This is a guest blog post by Leslie Ayres about getting positive work references.

positive work references, job references, reference check 

You aced the interview, and you know the company likes you because they just asked for your employment references.

Great job! All signs point to a job offer ahead.

When a company wants references, it means they’re seriously considering hiring you. You’re almost there.

Even if they say it’s just a formality, it’s important. You want the reference calls to go well so that your new employer will feel confident hiring you so you start of on a great note. And if the call goes wrong, everything could all fall apart. As a recruiter, I’ve seen it happen.

That’s why it’s important do some  planning so your references say all the right things about you.

Here’s how to do that:

1. Update your positive work references when you start your search.

Don’t wait until the last minute. Do it now. You need at least four or five people who have worked with you and who are willing and who are allowed to talk about your work (some companies don’t let employees give references).

Contact each person to ask permission to use them as a reference in this job search, and to make sure you have their current phone number and email address.

2. Choose people who are on your side.

Positive work references from an upbeat coworker who will talk about how great you are at your job will carry more emotional weight and be more impressive than a terse comment from a VP who never really saw you in action. Someone you’ve worked with or for more than once is always a good choice.

3. Include bosses, peers and people who reported to you.

Give a multidimensional view of your work by offering references who worked with you in different ways.

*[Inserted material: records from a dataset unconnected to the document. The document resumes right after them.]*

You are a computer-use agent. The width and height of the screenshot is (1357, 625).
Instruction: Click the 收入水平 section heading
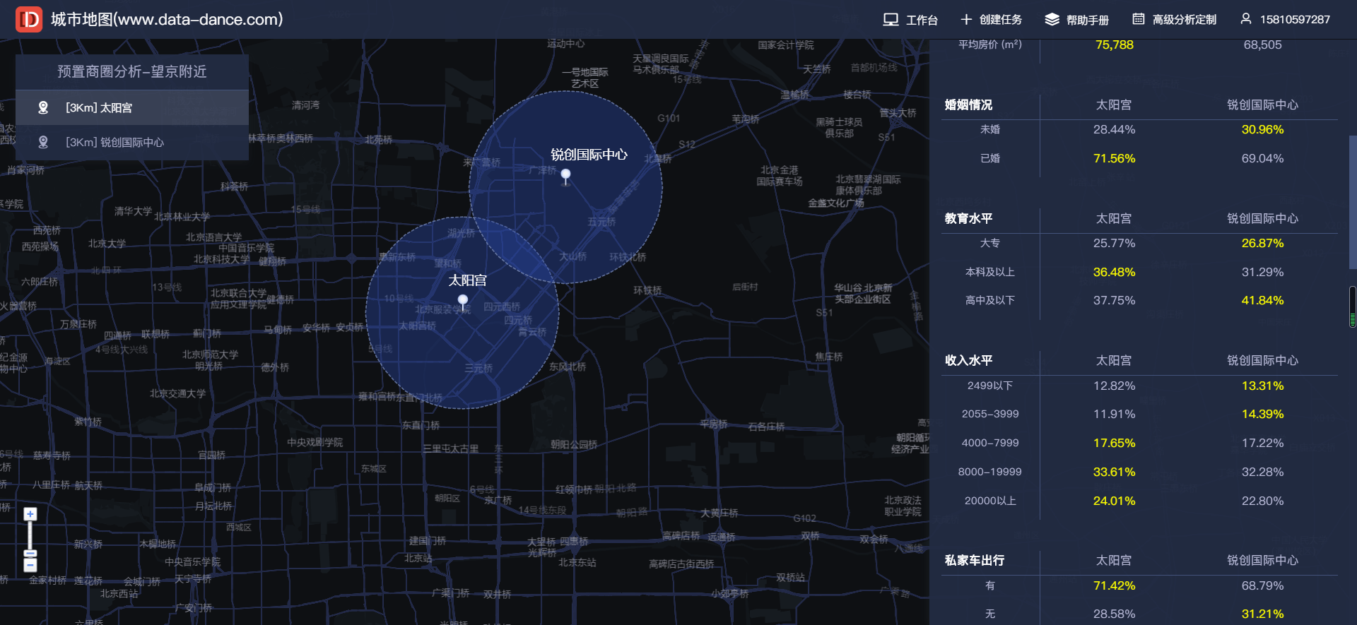click(968, 360)
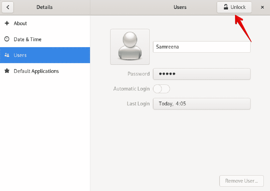Open the About panel label
270x191 pixels.
point(20,23)
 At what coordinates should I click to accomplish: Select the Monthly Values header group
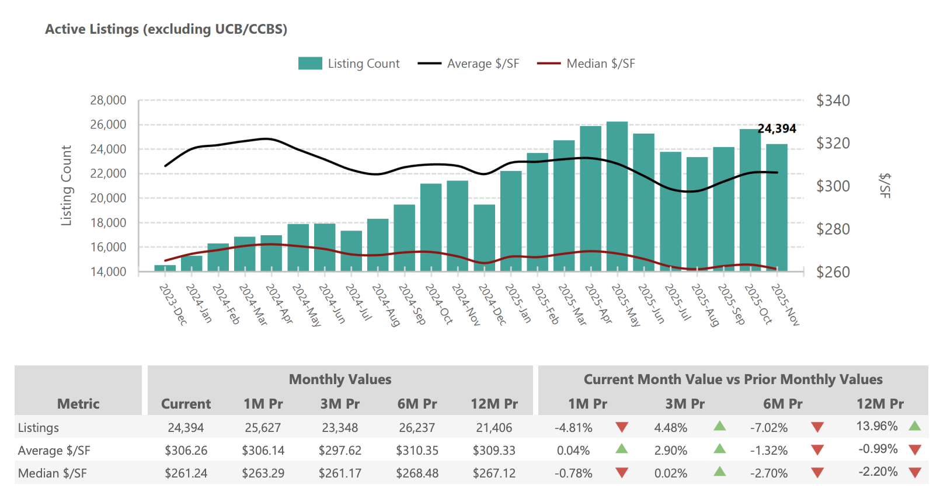click(x=340, y=379)
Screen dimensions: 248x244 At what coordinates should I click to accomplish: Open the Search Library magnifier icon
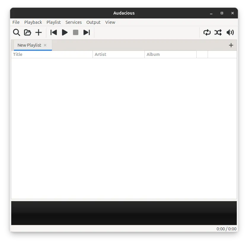(x=17, y=32)

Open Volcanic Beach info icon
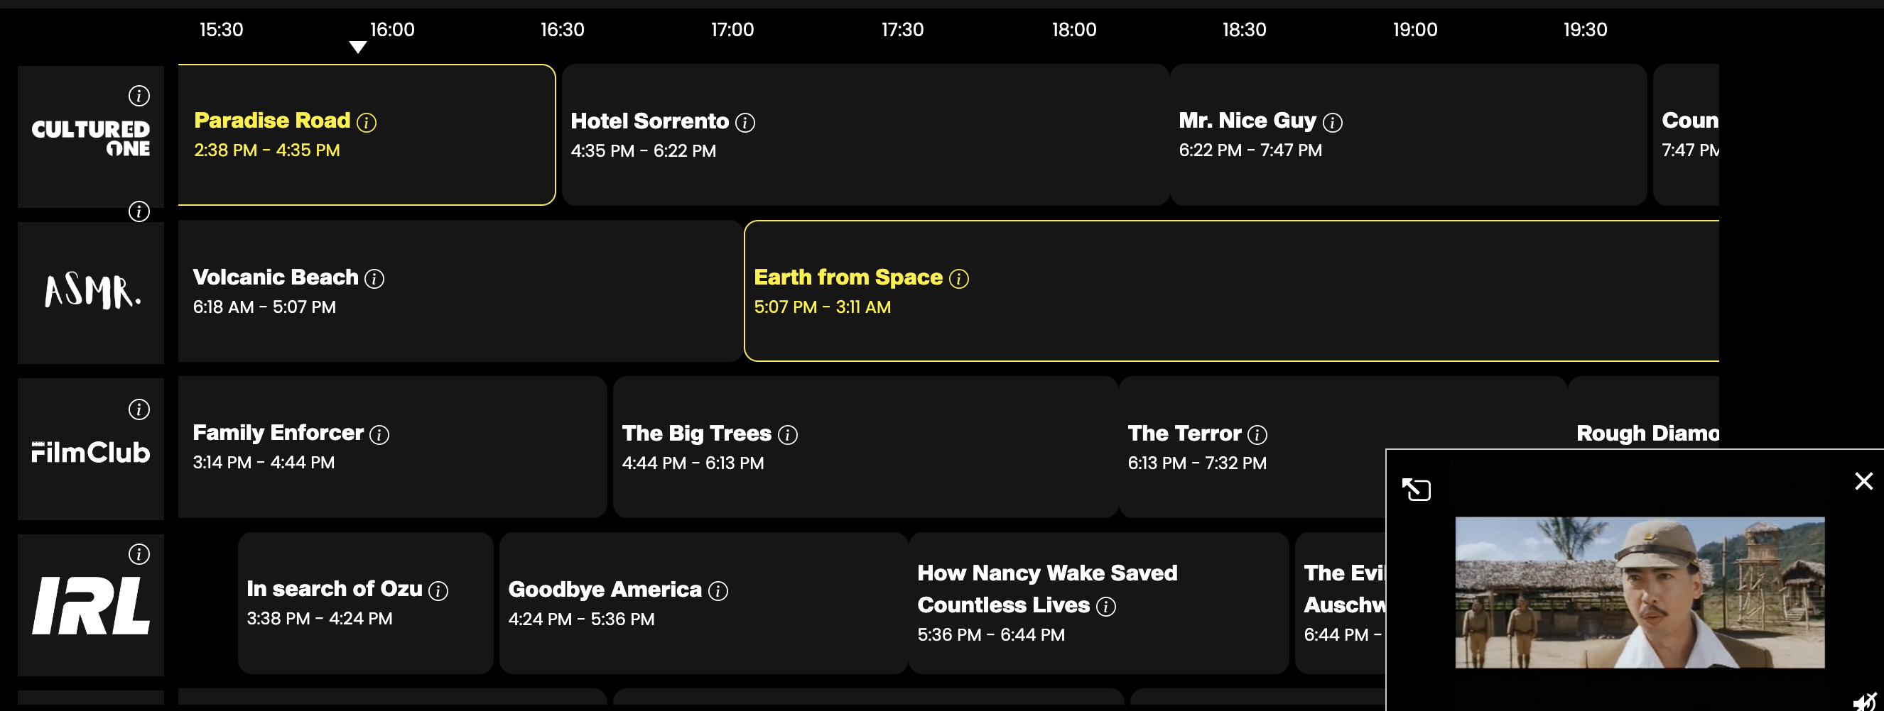click(x=374, y=278)
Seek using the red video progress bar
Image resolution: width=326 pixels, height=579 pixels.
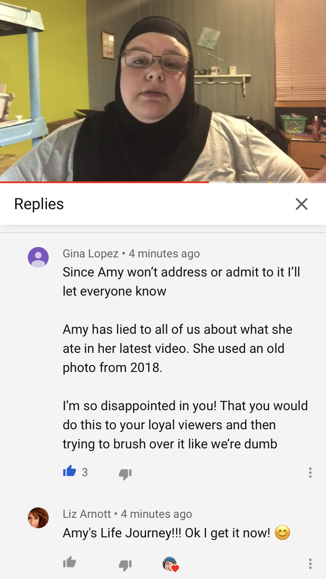tap(104, 182)
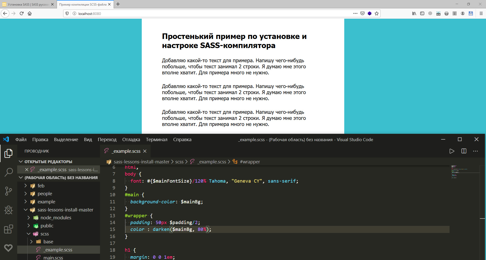Screen dimensions: 486x260
Task: Bookmark this page with star icon
Action: coord(377,13)

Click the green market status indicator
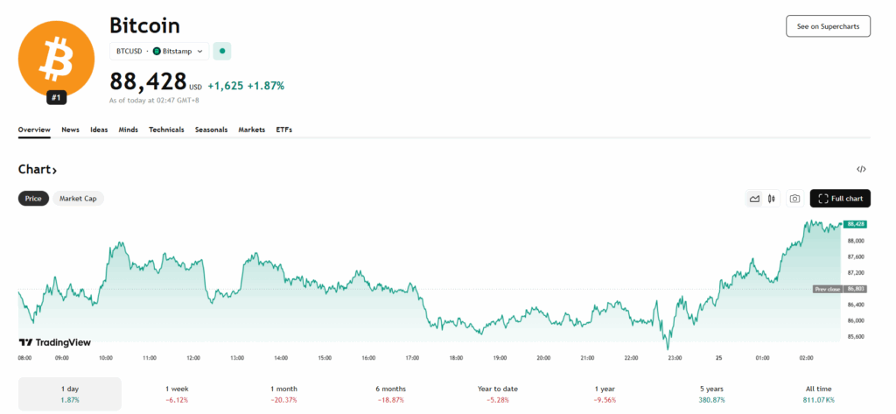[222, 52]
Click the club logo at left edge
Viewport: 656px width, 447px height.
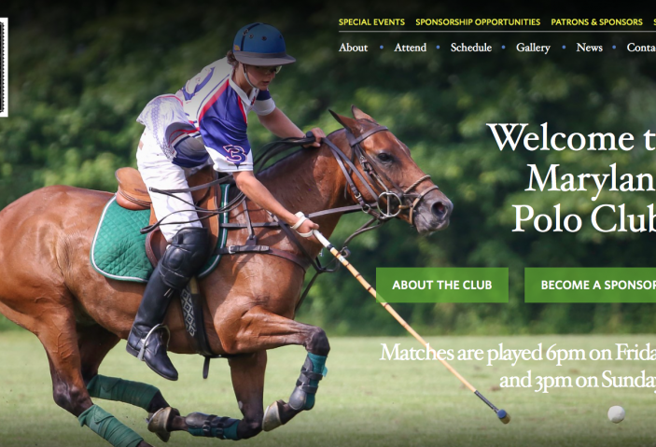4,67
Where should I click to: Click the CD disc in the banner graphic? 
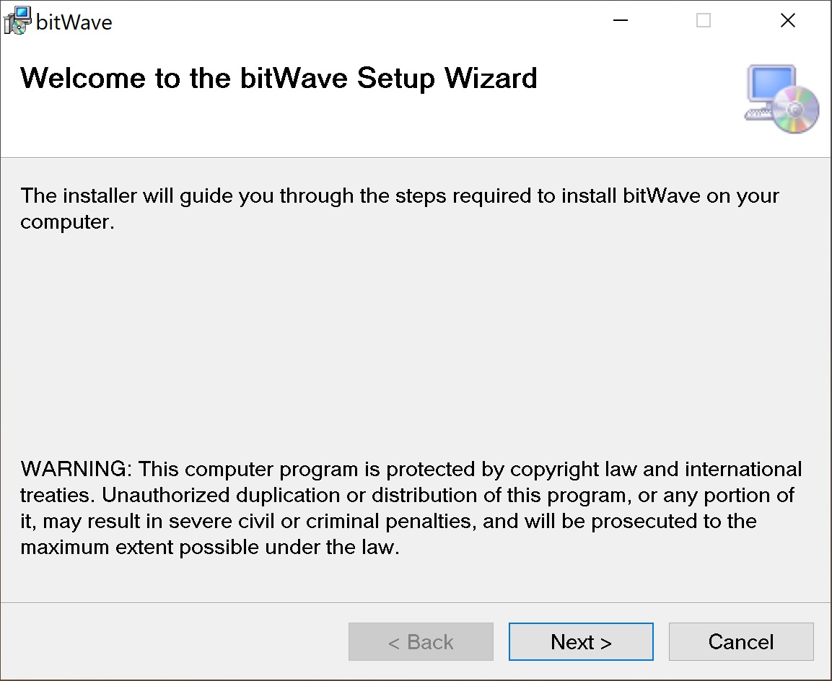pyautogui.click(x=796, y=110)
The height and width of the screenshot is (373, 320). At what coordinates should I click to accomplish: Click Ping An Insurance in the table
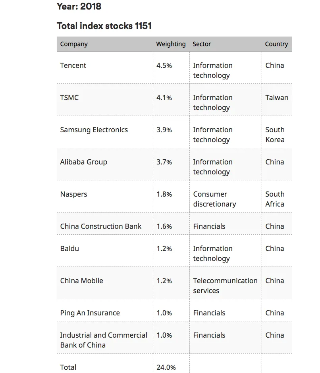click(90, 313)
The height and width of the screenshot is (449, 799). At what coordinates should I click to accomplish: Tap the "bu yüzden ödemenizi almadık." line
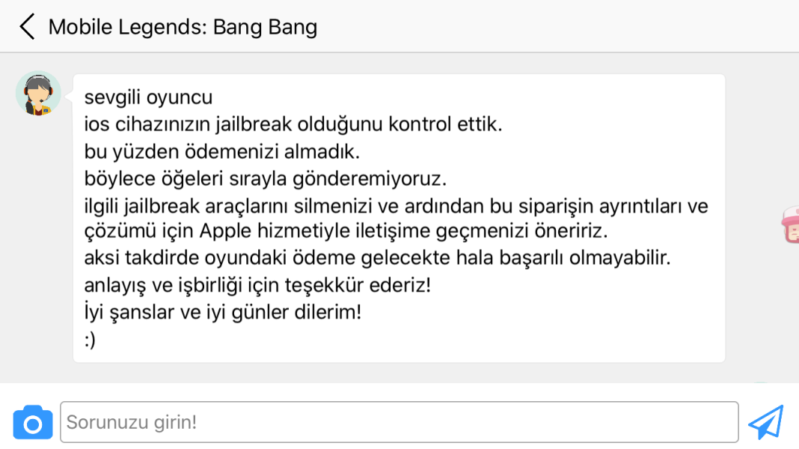tap(222, 152)
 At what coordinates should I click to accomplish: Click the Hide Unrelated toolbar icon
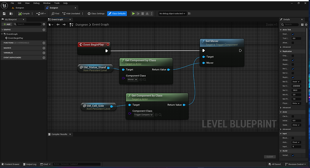(64, 14)
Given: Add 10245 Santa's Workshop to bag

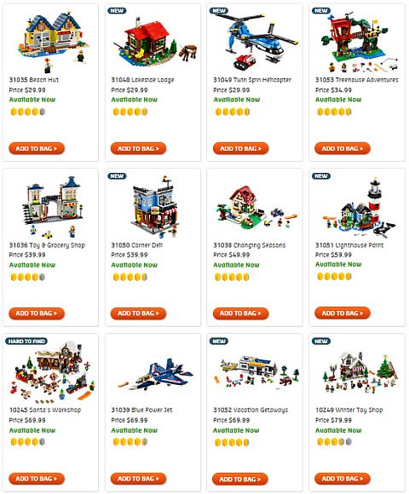Looking at the screenshot, I should tap(37, 479).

Sometimes even customers and vendors can be some of your most effective references.

4. Create a separate reference document.

Enhance your personal branding with an attractive list created in the same style, and with the same header, as your resume. Never include references in your resume (unless it’s required by the company or organization).

5. Include names, titles, contact information and some story about each reference.

Set the stage for good conversations between your potential employer and your reference by including some context about how you know each other.

For example: “Sheryl hired me to set up a new accounting system, and she can tell you about how I approach a project with a tight deadline and how we got the conversion done two weeks ahead of time. She is now CFO at ABC Company.” In this way, you’re letting the person know who they’ll be talking with, and actually guiding their conversation in the direction you want it to go.

6. Let your positive work references know to expect the call.

Send an email or voicemail to let them know to expect a reference-check email or phone call. Fill them in about the company, the situation, what the job entails and why you want it, so they can be prepared for the call. Don’t forget to thank them in advance for their support.

7. You can find a way around a “no references” policy.

Some companies do not allow references and will only confirm dates, titles and perhaps salary. They do this to protect themselves from lawsuits, which is understandable, but it sucks when you need to have a reference from a specific job.

The way around this is to find someone who no longer works there who is free to talk and give you the reference you need.

8. Not sure what someone will say about you? Do a test.

If you suspect one of your references is saying negative things about you, ask a recruiter you’re working with, or a professional friend with hiring experience, to check that reference the way they would if they were interested in hiring or representing you. (Yes, it’s a little sneaky, but your career may be at stake and you need to know if someone is sabotaging you.)

9. Beef up your LinkedIn testimonials.

LinkedIn recommendations don’t replace a person-to-person conversation, but they can provide a lot of social proof that you are good at what you do. If they’re good enough, some companies might even skip the phone-reference step entirely.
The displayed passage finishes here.